Si le best-seller de J.D. Vance une constante, l’engagement de Ron Howard en est donc la variable dans une adaptation qui tente, maladroitement, de dépeindre une Amérique Profonde. Bien que l’on ne puisse amputer de la personnalité dans son support littéraire, il reste bien des choses à combler, notamment dans les fossés générationnels que le récit exploite et suralimente à outrance. L’autobiographie de Vance perd ainsi toute la substance de crise qu’elle hurle, car elle ne parvient pas à être filmée comme une odyssée. Mais plus important encore, il nous sera rarement donné l’occasion de participer au caractère authentique de l’ascension. Nous cherchons ardemment cette fiabilité et nous la rechercherons encore dans les ultimes instants, censés réconcilier les esprits, mais à la surprise du spectateur, il sera le fameux délaissé d’une histoire aussi indigeste qu’oubliable.
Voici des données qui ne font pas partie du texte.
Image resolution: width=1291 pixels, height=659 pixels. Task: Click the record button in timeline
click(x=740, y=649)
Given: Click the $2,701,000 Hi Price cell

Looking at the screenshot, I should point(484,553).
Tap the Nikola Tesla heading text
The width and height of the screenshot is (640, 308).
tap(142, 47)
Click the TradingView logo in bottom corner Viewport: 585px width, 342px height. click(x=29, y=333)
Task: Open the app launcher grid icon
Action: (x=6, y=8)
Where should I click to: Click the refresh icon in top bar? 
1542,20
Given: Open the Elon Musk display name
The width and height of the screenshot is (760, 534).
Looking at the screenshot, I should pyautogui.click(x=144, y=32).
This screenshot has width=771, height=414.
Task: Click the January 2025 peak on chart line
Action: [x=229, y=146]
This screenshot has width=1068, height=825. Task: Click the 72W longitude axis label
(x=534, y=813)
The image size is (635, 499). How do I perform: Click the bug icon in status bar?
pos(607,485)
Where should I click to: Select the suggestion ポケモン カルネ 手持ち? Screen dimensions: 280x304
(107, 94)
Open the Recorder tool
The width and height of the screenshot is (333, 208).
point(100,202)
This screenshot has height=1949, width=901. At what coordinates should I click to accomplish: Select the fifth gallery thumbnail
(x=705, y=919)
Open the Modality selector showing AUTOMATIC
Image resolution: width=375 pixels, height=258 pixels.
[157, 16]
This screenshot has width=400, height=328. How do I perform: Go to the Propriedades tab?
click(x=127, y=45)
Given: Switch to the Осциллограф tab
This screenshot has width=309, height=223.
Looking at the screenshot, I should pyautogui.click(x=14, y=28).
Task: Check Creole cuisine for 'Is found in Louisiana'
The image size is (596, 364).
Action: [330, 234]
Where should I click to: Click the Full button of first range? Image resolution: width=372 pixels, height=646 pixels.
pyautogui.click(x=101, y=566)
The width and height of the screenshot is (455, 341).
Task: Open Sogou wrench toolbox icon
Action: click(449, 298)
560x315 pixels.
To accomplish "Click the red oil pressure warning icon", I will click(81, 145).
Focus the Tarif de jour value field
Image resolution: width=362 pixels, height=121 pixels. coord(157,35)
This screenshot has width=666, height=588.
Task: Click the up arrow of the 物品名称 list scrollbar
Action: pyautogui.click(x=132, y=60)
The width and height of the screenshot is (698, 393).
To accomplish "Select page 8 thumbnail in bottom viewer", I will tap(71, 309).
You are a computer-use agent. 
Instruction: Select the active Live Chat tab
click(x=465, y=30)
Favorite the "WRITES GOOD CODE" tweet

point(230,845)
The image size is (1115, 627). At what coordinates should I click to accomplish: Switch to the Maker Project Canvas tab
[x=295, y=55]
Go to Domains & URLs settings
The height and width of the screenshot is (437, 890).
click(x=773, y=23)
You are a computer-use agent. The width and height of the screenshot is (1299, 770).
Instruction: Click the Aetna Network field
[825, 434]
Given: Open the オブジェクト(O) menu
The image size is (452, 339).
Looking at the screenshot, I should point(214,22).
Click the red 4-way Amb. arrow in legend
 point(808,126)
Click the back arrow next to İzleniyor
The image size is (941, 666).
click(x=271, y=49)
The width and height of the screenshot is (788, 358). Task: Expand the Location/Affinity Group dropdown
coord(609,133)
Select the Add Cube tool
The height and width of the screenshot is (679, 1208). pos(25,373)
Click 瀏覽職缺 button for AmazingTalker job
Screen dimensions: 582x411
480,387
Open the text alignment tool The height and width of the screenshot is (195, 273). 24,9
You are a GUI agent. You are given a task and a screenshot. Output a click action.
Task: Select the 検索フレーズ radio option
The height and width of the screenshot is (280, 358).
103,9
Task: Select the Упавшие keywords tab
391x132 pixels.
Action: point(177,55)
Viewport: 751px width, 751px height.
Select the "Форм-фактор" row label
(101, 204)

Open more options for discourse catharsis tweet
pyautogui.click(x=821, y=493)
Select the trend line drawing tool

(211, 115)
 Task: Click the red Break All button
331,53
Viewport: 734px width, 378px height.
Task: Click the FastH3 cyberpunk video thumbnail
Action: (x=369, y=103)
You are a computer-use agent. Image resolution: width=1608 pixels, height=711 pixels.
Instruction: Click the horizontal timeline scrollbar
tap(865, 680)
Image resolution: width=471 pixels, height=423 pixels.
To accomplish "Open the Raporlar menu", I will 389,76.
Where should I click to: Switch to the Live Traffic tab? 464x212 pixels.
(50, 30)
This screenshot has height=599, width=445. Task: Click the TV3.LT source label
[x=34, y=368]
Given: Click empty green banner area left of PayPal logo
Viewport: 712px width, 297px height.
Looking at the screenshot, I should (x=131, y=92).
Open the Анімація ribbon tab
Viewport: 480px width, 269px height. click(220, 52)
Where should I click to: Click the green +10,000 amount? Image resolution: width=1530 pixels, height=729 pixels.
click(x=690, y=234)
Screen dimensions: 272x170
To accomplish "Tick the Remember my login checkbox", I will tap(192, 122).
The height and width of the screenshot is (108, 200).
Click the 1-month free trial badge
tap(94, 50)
Il manque fatalement de la chair dans cette famille qui n’a pas plus de fonctions qu’être dysfonctionnel pour la caricature. Pourtant, l’intention est ailleurs, mais alors où ? Sans doute dans une charte de reconstitution épineuse, afin de ne pas heurter la sensibilité et la cohérence de la jeunesse de J.D. (Gabriel Basso). L’enchaînement des péripéties, voire des anecdotes, témoignent toutefois d’une paresse de mise en scène et d’un aspecta aléatoire dans le miroir d’un univers que l’on cherche à nous présenter à l’état brut. Au lieu de cela, il sera très compliqué de lier deux temporalités sur la base d’une émotion, à la fois mélancolique et alcoolique. Oui, l’ivresse fait également partie des valeurs que partages une famille qui n’arrive évidemment à communiquer. Si un rapport de domination vient entrevoir nos espoirs d’un développement saisissant, ce sera à l’opposée que l’on se trouvera, démuni dans un glamour qui sonne faux et qui nous laissera surtout sur le palier de chaque problématique. Et quand bien même il ne s’agit que d’une seule forme de maladie, qui campe dans la cellule familiale depuis des générations, il y a un moment où les traditions s’éparpillent dans les crocs de la modernité.
Entre l’insécurité sociale qui enterre un peu plus ceux qui tentent malgré eu de survivre et le fauteuil confortable d’une classe aisée, mais ignorante, il y avait de la place pour bâtir une solide cristallisation d’une nation, plus que jamais en proie au doute et à ses propres valeurs, d’ordre religieux ou politique. Malheureusement, c’est un vide qui s’installe au-dessus d’une narration qui feint l’immersion et qui feint tout l’aspect ludique qui devrait s’en dégager. Et s’il fallait seulement se soumettre à ces absences, afin de nous confronter à l’humanité dans son habitat hostile et toxique, Bev (Amy Adams) manque de nous rassurer dans son angoisse et sur l’emprise qu’elle a sur ses enfants, comme sur ses aînées. En parallèle, sa fille Lindsay (Haley Bennett) est rongée par son envie d’assumer sa fuite et son émancipation par le mariage. Hélas, ce qui coule dans les gènes est bien plus fort que tout, à tel point qu’une interdépendance persiste à ramener chacun membre vers son remords. De même, la matriarche Mamaw (Glenn Close) incarne la droiture et inspire un respect qui ne sera qu’au service d’une empathie des plus discrète.
Les incompréhensions continuent de manquer et « Hillbilly Elegy » (Une Ode Américain) marche dans une toute autre crasse que celle qu’elle tente de décrire. Le montage cultive également de la lourdeur dans des propos, qui ne fait qu’avancer en justifiant des actes. Pire encore, Howard manque de capturer cette face cachée d’une Amérique qui ne vit pas uniquement dans le traumatisme. C’est bel et bien un récit horrifique, dont il valait mieux aborder à une échelle adaptée plutôt que de priver la vision symbiotique de toutes nuances, et même de sens. Ainsi, cet échec surligne un peu plus cette distance qui sépare le cinéaste de ses sujets.